Photo Credit: Corbett vs. Dempsey
How Artist Cauleen Smith's Newest LA Exhibit Celebrates Black Women
From April 1st to October 31st, Los Angeles County Museum of Art (LACMA) will be hosting an exhibit for prominent Black experimental artist, Cauleen Smith. Curated by Rita Gonzalez, the acclaimed California artist has used a multitude of artistic mediums to visualize all facets of Black expression, specifically within the United States. Her first film, Drylongso was well-received by major film festivals including the Sundance Film Festival, and this film debut certainly left a great imprint for Smith’s future work.
“Give It or Leave It” is the title of the installation that Cauleen Smith will be holding at LACMA from Spring to Fall 2021. It is a play off of the colloquial phrase, “Take It or Leave It.” Smith’s entire set-up invokes a widespread of different emotions from several different artists which Smith installed their different mediums of art in her exhibition space.
Smith is more concerned with the artistic idea of re-arranging different artifacts from the past to create a new meaning, since her art is an immersive experience itself.

Located at the entry base level of the popular Los Angeles-based modern art museum, Cauleen Smith’s sensory gallery transports the viewer into a Black cultural space of historical significance. The exhibit includes 5 videos either reflected through projection or replayed on wall-mounted monitors.
The videos show Black women navigating through their daily lives, and the audio layered over the screenings concerned the rawness and vulnerability that most marginalized Black women feel living in the United States. The other 9 installations involve African art statues, potted plants, and even a large crow figure that are carefully decorated around the table of projectors.
Plastered on the corner of the middle wall within the three connecting rooms is the astounding statement, “Afflict the comfortable, Comfort the afflicted.” This is tied to Smith’s inner emotions and personal experience of being a Black woman growing up in California.

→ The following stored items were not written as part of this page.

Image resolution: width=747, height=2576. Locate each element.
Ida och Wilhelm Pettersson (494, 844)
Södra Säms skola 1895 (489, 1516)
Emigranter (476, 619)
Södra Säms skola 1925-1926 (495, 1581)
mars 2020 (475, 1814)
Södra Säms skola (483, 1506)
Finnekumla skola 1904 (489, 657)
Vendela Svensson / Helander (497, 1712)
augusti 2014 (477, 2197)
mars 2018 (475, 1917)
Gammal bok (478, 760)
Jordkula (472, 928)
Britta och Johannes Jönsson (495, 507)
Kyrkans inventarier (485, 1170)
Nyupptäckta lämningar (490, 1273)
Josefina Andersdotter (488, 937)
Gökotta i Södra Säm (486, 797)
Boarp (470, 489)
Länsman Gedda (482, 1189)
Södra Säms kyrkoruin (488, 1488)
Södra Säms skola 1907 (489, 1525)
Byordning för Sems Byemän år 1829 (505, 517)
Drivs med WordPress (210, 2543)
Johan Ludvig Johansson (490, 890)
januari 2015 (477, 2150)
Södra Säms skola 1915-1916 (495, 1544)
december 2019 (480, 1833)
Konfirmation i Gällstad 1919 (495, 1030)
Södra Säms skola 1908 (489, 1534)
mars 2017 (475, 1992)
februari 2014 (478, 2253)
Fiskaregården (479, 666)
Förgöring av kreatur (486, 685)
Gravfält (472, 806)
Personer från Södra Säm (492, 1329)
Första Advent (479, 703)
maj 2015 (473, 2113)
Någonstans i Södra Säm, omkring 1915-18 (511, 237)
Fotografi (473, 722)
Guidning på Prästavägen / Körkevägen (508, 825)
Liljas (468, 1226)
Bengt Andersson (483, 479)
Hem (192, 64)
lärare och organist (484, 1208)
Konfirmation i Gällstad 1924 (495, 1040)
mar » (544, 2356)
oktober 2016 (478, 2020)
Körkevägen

Black women have been pushed aside throughout history due to the patriarchal European standards that stem from white supremacy in the United States. This country’s foundation based on discrimination and prejudice has left Black women most vulnerable compared to other demographics, and the quotation above Smith’s installation highlights the same sentiments.

Throughout the audio taping, the viewer can hear the echoes of a Black woman uplifting her community and exemplifying the harsh American truths behind the Black woman experience.
Smith has had her thought-provoking exhibitions displayed across the United States, including the New Museum and the Museum of Contemporary Art, Chicago. She is a pillar in defining and visualizing the contemporary Black woman through her various mediums of art, and collaborates with other Black artists to produce an artistic space of cultural recognition and intimate captures of Black life.
The violet and blue hued dim lights that brighten up the LACMA space gives Smith’s exhibition a vibrant feeling of invitation. Once you enter, you quickly realize it is an installation full of Black relics and mementos that showcase the normalcy of Black family life and community. The shimmering wallpaper underneath the nailed photo captured by photojournalist Bill Ray at Watts Towers provides a simpler glimpse into Black lives in the 1960s.
Also, Smith’s gallery space highlights work from queer spiritualist, Rebecca Cox Jackson and dessert artist, Noah Purifoy.